__Aim of the exercise__:
Your task is to repeat exactly the lines below between the line holding "integritetspolicyn (477, 1774)" and the line holding "Home (389, 1338)", inclusive, and only those.

__Material shown__:
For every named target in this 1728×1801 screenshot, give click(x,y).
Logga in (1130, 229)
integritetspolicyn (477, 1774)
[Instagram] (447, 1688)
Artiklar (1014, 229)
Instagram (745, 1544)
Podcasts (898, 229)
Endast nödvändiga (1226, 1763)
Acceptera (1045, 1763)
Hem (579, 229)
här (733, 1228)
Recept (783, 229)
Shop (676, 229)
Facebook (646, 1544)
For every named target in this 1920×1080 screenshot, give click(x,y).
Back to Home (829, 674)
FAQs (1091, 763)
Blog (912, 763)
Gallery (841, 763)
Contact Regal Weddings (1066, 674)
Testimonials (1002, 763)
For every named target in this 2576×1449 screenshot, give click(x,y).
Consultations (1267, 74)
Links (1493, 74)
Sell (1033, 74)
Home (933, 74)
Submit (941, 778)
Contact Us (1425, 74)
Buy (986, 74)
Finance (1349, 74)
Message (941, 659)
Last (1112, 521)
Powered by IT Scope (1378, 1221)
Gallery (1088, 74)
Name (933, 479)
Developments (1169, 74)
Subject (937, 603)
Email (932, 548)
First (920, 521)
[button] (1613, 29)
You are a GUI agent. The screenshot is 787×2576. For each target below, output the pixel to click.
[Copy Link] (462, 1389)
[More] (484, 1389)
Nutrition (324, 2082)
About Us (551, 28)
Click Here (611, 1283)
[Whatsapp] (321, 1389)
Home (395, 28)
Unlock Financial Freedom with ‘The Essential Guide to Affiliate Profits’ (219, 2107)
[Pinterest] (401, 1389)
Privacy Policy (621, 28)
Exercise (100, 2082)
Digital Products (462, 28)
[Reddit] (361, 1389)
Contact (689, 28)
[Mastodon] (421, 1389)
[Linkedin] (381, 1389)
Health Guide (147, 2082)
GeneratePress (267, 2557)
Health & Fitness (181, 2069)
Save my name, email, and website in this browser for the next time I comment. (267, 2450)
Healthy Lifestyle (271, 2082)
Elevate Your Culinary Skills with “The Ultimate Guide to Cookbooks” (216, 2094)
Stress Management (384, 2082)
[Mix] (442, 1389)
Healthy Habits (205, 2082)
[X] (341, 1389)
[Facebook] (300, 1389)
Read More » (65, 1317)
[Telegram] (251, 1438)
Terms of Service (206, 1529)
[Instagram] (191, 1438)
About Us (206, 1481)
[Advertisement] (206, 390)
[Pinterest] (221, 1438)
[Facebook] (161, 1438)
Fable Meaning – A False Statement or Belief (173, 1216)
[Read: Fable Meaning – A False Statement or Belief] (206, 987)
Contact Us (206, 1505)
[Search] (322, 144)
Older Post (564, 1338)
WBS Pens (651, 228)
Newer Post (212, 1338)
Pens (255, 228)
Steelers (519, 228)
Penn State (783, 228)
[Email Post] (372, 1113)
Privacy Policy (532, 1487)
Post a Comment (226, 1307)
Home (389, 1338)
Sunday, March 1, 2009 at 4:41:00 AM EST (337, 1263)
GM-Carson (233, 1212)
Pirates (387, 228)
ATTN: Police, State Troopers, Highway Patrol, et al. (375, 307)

__Result of the task__:
integritetspolicyn (477, 1774)
[Instagram] (447, 1688)
Artiklar (1014, 229)
Instagram (745, 1544)
Podcasts (898, 229)
Endast nödvändiga (1226, 1763)
Acceptera (1045, 1763)
Hem (579, 229)
här (733, 1228)
Recept (783, 229)
Shop (676, 229)
Facebook (646, 1544)
For every named target in this 1920×1080 screenshot, give click(x,y).
Back to Home (829, 674)
FAQs (1091, 763)
Blog (912, 763)
Gallery (841, 763)
Contact Regal Weddings (1066, 674)
Testimonials (1002, 763)
For every named target in this 2576×1449 screenshot, give click(x,y).
Consultations (1267, 74)
Links (1493, 74)
Sell (1033, 74)
Home (933, 74)
Submit (941, 778)
Contact Us (1425, 74)
Buy (986, 74)
Finance (1349, 74)
Message (941, 659)
Last (1112, 521)
Powered by IT Scope (1378, 1221)
Gallery (1088, 74)
Name (933, 479)
Developments (1169, 74)
Subject (937, 603)
Email (932, 548)
First (920, 521)
[button] (1613, 29)
You are a GUI agent. The screenshot is 787×2576. For each target below, output the pixel to click.
[Copy Link] (462, 1389)
[More] (484, 1389)
Nutrition (324, 2082)
About Us (551, 28)
Click Here (611, 1283)
[Whatsapp] (321, 1389)
Home (395, 28)
Unlock Financial Freedom with ‘The Essential Guide to Affiliate Profits’ (219, 2107)
[Pinterest] (401, 1389)
Privacy Policy (621, 28)
Exercise (100, 2082)
Digital Products (462, 28)
[Reddit] (361, 1389)
Contact (689, 28)
[Mastodon] (421, 1389)
[Linkedin] (381, 1389)
Health Guide (147, 2082)
GeneratePress (267, 2557)
Health & Fitness (181, 2069)
Save my name, email, and website in this browser for the next time I comment. (267, 2450)
Healthy Lifestyle (271, 2082)
Elevate Your Culinary Skills with “The Ultimate Guide to Cookbooks” (216, 2094)
Stress Management (384, 2082)
[Mix] (442, 1389)
Healthy Habits (205, 2082)
[X] (341, 1389)
[Facebook] (300, 1389)
Read More » (65, 1317)
[Telegram] (251, 1438)
Terms of Service (206, 1529)
[Instagram] (191, 1438)
About Us (206, 1481)
[Advertisement] (206, 390)
[Pinterest] (221, 1438)
[Facebook] (161, 1438)
Fable Meaning – A False Statement or Belief (173, 1216)
[Read: Fable Meaning – A False Statement or Belief] (206, 987)
Contact Us (206, 1505)
[Search] (322, 144)
Older Post (564, 1338)
WBS Pens (651, 228)
Newer Post (212, 1338)
Pens (255, 228)
Steelers (519, 228)
Penn State (783, 228)
[Email Post] (372, 1113)
Privacy Policy (532, 1487)
Post a Comment (226, 1307)
Home (389, 1338)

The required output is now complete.